JAVA 인터넷 Building a Search Engine With Nutch Solr And Hadoop

2016.04.21 21:45

Building a Search Engine With Nutch Solr And Hadoop

The World Wide Web (WWW) is an ocean of information, in fact a kid can stay at home from birth and learn everything without going to school a single day through the WWW (despite the fact that he would become a complete idiot at the end).

Swimming through this ocean and finding what is relevant to you is the duty of a web search engine. It has to crawl through the web, know which site contains which information and keep a record of that so that it can provide with relevant URL’s and data. Google has been the leading web search Engine throughout but now there are others such as Microsoft’s Bing which some say presents more focused results than Google.

Following steps describes building a search engine using Nutch and Solr, I did this for my organization IMS Health as a search Engine for Life sciences. Nutch and Solr are Apache Software’s and hence Open source. Nutch is a Web Crawler, which means it will look at a list of URL’s and bring in the data that is contained on those web pages. Solr is an open source search platform based on Apache Lucene Engine. Web Crawling is a tremendous task which requires extensive processing power and network bandwidth, because of this I run the nutch crawler on top of Hadoop which is another Apache product, Hadoop is a distributed processing and storage system that can be implemented on common hardware systems without the requirement of high end servers.

In short, nutch will work on crawling on top of hadoop and give the results to solr, solr will produce an index(inverted index as Solr describes) to give amazingly fast search responses to the user, solr will give results in the form of XML or JSON.

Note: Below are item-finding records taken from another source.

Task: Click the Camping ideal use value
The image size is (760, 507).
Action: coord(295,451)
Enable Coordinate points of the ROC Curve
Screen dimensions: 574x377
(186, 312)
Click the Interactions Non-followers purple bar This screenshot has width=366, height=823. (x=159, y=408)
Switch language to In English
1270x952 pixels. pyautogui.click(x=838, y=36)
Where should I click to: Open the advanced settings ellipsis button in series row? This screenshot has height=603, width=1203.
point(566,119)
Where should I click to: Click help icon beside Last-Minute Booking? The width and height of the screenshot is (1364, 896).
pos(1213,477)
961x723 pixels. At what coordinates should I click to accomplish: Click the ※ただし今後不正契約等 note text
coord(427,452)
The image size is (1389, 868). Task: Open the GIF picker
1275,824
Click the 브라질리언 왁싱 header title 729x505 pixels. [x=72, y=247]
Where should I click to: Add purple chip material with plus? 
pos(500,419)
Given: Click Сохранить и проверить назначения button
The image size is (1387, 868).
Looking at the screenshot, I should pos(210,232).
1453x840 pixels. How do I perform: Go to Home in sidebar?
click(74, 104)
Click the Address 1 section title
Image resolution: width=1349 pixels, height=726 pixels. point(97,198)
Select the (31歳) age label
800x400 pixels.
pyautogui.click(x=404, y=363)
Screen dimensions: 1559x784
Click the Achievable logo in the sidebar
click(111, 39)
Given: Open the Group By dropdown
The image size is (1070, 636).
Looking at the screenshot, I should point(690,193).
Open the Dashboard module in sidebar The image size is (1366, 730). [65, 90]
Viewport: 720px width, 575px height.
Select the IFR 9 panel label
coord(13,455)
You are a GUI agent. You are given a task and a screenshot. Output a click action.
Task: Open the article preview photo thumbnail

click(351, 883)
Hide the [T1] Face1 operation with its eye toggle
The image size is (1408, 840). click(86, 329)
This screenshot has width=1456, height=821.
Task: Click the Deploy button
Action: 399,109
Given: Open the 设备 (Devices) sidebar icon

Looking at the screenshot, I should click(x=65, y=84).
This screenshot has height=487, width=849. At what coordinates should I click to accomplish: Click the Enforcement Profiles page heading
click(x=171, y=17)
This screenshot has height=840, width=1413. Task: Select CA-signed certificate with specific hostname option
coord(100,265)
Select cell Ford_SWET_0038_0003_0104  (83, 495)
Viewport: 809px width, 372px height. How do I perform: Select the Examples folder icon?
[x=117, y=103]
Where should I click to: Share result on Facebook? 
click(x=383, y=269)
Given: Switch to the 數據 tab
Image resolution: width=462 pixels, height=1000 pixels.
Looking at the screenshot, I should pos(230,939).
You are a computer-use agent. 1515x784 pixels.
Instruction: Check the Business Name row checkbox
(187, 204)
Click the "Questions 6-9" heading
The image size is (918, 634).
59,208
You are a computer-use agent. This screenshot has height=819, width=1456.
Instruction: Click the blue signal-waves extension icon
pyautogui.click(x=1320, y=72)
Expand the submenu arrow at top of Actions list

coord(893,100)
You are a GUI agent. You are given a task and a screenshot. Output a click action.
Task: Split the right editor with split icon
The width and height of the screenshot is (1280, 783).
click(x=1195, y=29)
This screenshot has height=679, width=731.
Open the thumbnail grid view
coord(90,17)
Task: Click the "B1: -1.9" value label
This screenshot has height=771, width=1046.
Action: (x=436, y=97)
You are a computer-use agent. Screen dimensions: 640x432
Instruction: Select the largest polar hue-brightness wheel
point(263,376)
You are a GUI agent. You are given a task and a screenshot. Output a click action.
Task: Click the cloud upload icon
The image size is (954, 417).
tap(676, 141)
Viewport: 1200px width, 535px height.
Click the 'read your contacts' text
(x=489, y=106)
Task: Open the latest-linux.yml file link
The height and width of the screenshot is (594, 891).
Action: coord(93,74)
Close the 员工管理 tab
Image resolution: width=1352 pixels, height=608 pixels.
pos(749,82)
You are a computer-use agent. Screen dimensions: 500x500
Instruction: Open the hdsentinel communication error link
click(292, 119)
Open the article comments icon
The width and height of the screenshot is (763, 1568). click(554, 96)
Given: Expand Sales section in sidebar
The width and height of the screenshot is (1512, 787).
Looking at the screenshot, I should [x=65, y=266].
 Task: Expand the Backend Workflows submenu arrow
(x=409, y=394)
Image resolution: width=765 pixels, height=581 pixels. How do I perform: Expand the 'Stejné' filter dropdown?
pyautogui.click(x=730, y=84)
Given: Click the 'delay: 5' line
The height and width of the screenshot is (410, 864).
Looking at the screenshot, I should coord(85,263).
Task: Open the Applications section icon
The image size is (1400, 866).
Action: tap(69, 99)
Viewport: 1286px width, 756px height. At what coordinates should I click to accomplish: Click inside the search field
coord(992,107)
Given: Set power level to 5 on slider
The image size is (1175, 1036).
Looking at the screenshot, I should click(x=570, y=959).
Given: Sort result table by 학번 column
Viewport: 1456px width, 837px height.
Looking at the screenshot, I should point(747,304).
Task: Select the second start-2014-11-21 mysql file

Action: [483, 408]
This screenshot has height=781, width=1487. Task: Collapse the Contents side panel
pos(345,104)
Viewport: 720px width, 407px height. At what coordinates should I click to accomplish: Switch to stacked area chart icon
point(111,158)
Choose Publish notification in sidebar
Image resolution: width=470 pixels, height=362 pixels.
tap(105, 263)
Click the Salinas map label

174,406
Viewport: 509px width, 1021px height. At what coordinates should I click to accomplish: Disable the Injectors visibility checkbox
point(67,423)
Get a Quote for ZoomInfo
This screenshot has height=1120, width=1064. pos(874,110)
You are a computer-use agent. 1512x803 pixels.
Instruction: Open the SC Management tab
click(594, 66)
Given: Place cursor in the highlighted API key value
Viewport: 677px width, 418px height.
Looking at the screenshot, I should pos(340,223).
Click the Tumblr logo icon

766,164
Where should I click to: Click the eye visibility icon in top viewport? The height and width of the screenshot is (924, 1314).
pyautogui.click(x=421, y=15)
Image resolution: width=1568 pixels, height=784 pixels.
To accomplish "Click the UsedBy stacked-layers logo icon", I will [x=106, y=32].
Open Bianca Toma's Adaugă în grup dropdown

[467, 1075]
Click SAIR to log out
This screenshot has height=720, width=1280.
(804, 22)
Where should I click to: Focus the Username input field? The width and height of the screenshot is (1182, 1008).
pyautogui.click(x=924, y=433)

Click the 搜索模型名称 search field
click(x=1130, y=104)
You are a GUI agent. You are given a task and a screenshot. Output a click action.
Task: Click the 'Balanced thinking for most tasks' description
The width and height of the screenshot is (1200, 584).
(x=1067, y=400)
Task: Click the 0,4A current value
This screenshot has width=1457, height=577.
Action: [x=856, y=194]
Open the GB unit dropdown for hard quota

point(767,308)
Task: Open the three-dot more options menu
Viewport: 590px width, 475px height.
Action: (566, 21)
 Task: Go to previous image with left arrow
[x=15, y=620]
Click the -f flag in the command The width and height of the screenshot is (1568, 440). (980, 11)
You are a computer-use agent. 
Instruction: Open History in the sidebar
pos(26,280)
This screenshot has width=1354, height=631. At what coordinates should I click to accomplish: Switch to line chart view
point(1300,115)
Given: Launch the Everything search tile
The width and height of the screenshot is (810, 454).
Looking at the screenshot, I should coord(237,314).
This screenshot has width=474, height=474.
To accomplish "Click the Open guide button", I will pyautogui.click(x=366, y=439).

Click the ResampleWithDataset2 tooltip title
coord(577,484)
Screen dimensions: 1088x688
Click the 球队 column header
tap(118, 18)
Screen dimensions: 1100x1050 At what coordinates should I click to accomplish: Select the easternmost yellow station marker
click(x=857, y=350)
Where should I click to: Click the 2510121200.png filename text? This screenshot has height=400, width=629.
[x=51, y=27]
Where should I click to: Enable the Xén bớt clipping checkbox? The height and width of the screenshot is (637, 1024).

Softwares Applications Used:

Apache Nutch 1.7 as the crawler
Apache Solr 4.6.0 as the search indexing engine
Apache Hadoop 1.2.1 as the distributed processing environment
Apache Ant builder tool
Java Version 1.7.0
Cent OS 5.9 on the server
SSH configured on the server
Create a dedicated user named hadoop with password hadoop for this operation
Change on to the hadoop user
Enable SSH access to local machine with new key
Test SSH coonection to local machine with
Download Apache Solr (Latest version as present date is 4.6.1)
Extract the download
Rename the directory as solr
Navigate to the example directory inside solr and start solr using start.jar
This will start solr on jetty with the default port of 8983, you can check solr admin panel on http://<your domain>:8983/solr/
Download apache ant binary
Extract downloaded source
Set ANT_HOME variable in /etc/profile
At the end add the following lines
Set the variable value

Note: The URLS mentioned in the wget will be changed, searching through the archives will give you the accurate URLS.

Dedicated User creation:

useradd hadoop

passwd hadoop

> hadoop

su – hadoop

Configure SSH:

ssh-keygen -t rsa -P ""

cat $HOME/.ssh/id_rsa.pub >> $HOME/.ssh/authorized_keys

ssh localhost

Apache Solr Installation:

wget http://mirror.reverse.net/pub/apache/lucene/solr/4.6.1/solr-4.6.1.tgz

tar zxf solr-4.6.1.tgz

sudo mv solr-4.6.1 solr

cd solr/example

java –jar start.jar

Apache Ant Installation

wget http://apache.mirrors.tds.net//ant/binaries/apache-ant-1.9.2-bin.tar.gz

tar -zxf apache-ant-1.9.2-bin.tar.gz

sudo vi /etc/profile

export ANT_HOME= /apache-ant-1.9.2

export PATH=$PATH:$ANT_HOME/bin

source /etc/profile

Apache Hadoop Installation

Download Hadoop 1.2.1

wget http://apache.spinellicreations.com/hadoop/common/hadoop-1.2.1/hadoop-1.2.1.tar.gz

Extract and rename

sudo tar xzf hadoop-1.2.1.tar.gz

sudo mv hadoop-1.2.1 hadoop

sudo chown hadoop:hadoop hadoop

Update /profile

sudo vi /etc/profile

Add the following lines at the end of the profile

# Set Hadoop-related environment variables

export HADOOP_HOME = ~/hadoop

# Set JAVA_HOME (we will also configure JAVA_HOME directly for Hadoop later on)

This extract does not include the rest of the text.